Discussion in 'General ME/CFS Discussion' started by Jesse2233, Feb 27, 2017.

  1. Jesse2233

    Jesse2233 Senior Member

    Southern California
    Hey everyone,

    I'm new here and have been trying to learn and contribute as much as I'm able.

    I see I'll have a lot to learn, but I want to take a moment and thank everyone for their support and kindness, and mention how grateful I am for the level of intelligence and insight on this forum

    Thank you to the support, advice, information, and hope from @Hip, @Sushi, @eljefe19, @halcyon, @Gingergrrl, @Jonathan Edwards, @deleder2k, @Hutan, @Rose49, @Ben Howell, @lauluce and everyone and anyone my tired brain can't remember right now.
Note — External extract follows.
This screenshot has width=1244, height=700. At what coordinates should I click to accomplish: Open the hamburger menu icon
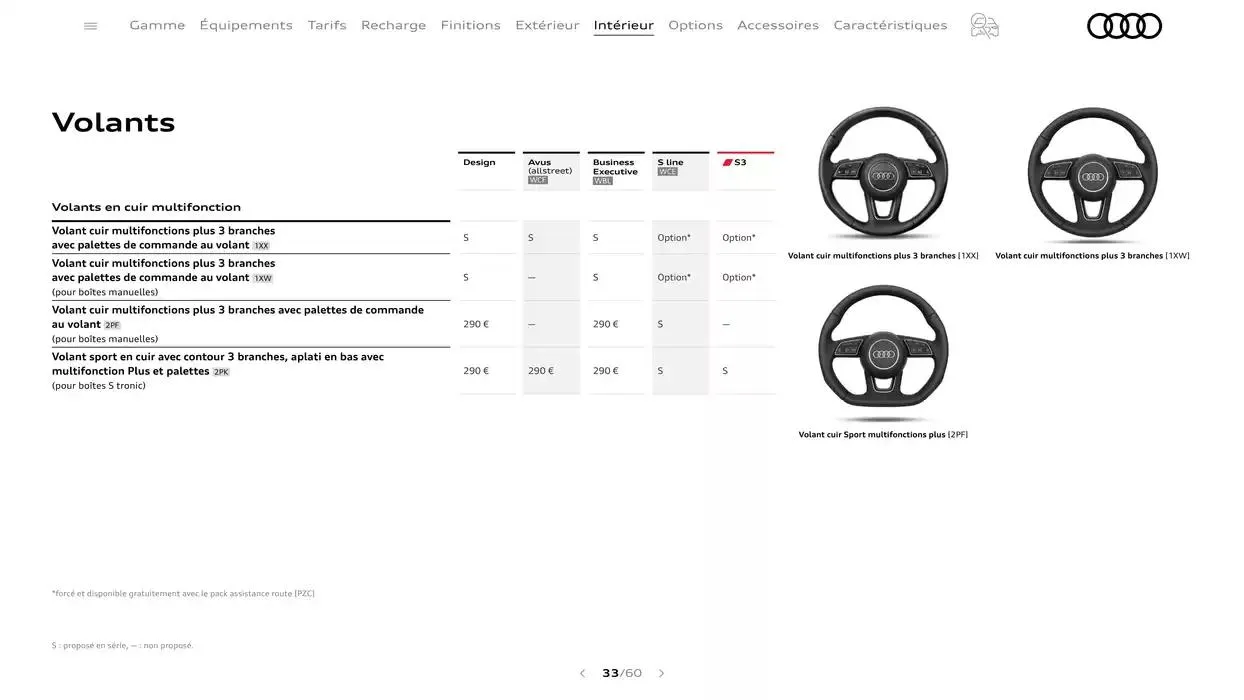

    I'm also grateful to the all clinicians, researchers, and advocates working toward new treatments and a cure

    Like Lucinda Bateman said in her report last year there are a lot of reasons to be hopeful and excited:

    - Fluge and Mella are showing great promise with Rituximab and Cyclophosphamide, and based on the reports coming out of Kolibri and OMI, we have strong reason to believe Phase 3 will be a success

    - Ron Davis, Robert Naviaux, and co are making breakneck strides in identifying a biomarker, explaining the underlying metabolics / genetics, and finding existing treatments to repurpose

    - Jared Younger, Nancy Klimas, Kenny De Meirleir, Daniel Peterson, Derick Enlander, John Chia, Peter Rowe, Suzanne Vernon, and others have ongoing studies poised to show further breakthroughs

    - Francis Collins and the NIH are increasing funding and studies

    - The FDA is poised to speed up drug approval and reduce regulation increasing the odds that Ampligen and other drugs are approved

    - More broadly the converging forces of Big Data, expanding biomedical research, increased philanthropic spending, artificial intelligence, nanotechnology, personalized medicine, and genetic therapy all point to an environment where new treatments and cures are more likely than ever before

    Please add on anything I've missed!
    PatJ, Theodore, Aroa and 18 others like this.
  2. Gingergrrl

    Gingergrrl Senior Member

    @Jesse2233 It was so sweet of you to include me in your post of gratitude and hope! Your questions re: RTX have been very helpful for me to read and I am grateful to you for this and glad that you joined PR! I continue to learn new things here every day and have met several lifelong friends and am sure it will be the same for you. Am looking forward to getting to know you better in the future! :hug: :hug::hug:
    Mel9 and Hutan like this.
  3. Hutan

    Hutan Senior Member

    New Zealand
    @Jesse2233, thanks so much for mentioning me in your post. I can't imagine I said anything particularly useful and certainly I can't remember it.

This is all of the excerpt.